Key message 4 – The way information is provided matters.

There are some key elements to pay attention to when designing an information intervention.

  • Making information stand out: Information has to be provided in a way that captures people’s attention. Faced with complex problems and limited attention spans, people often ignore valuable information, and benefit from summaries highlighting key relationships (Hanna et al. 2013). Information interventions may thus fail to improve outcomes if the information they provide is not absorbed by programme participants.
  • Certification is useful: Information is not always trusted. For example, in a recent trial in South Africa, providing jobseekers with certified skills assessments substantially improved employment and earnings, while giving jobseekers the same information without a formal certificate did not 8(Carranza et al. 2018). This suggests that even if jobseekers are aware of their skills, they may not be able to credibly signal these skills to potential employers.
  • People might ignore the new information if it threatens their self-esteem: There is growing evidence that people interpret information in ways that help them maintain a positive image of themselves. For example, Mobius et al. (2011) use performance on an IQ test to show that people will change their self-assessment too much when told they likely did well, and too little when told they likely did not do well.

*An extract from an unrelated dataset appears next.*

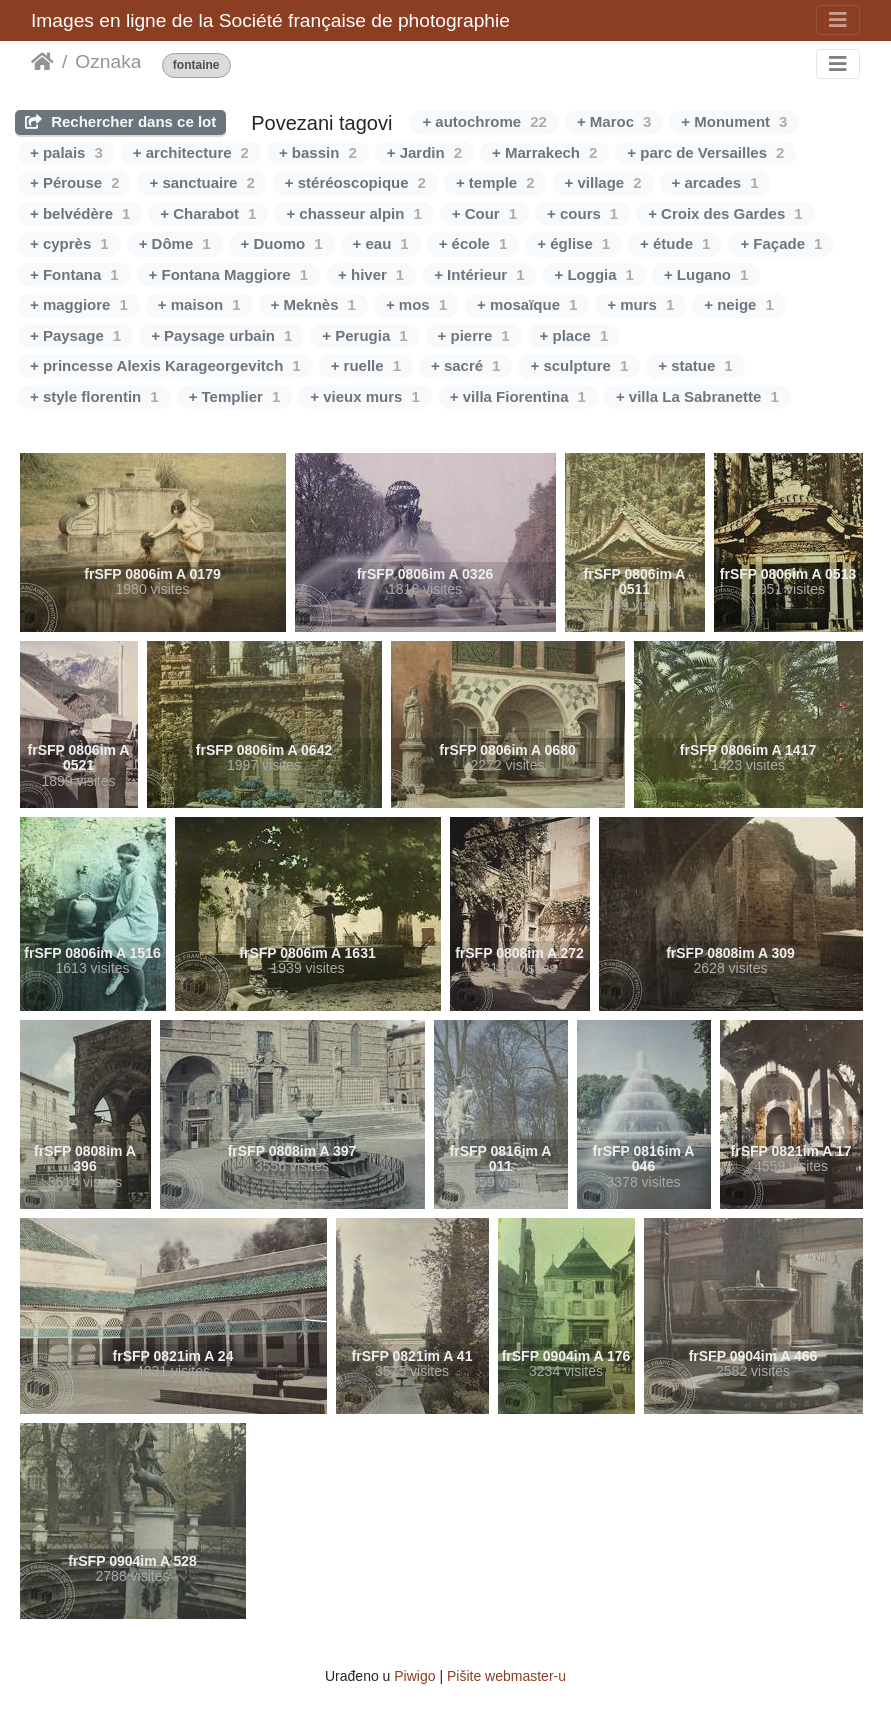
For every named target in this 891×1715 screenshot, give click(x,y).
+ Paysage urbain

The same subjects do much better at this “belief updating” when their self-esteem is not at stake. In a labour market context, providing information about one’s skills or job prospects is likely to generate a similar type of behaviour. Hence information provision is likely to work better if it is framed in terms of “good news” that does not threaten jobseekers’ self-image. Affirming the jobseekers’ self-worth (such as giving them positive information on other skills) can also help accurate processing (Cohen et al. 2000).

A woman looks at a poster advertising jobs on the street, Addis Ababa, Ethiopia. (Photo by In Pictures Ltd./Corbis via Getty Images)


  • 8 Effects in the ‘private’ treatment (without the certificate) were always smaller than the ‘public’ treatment (with certificate), and often statistically so.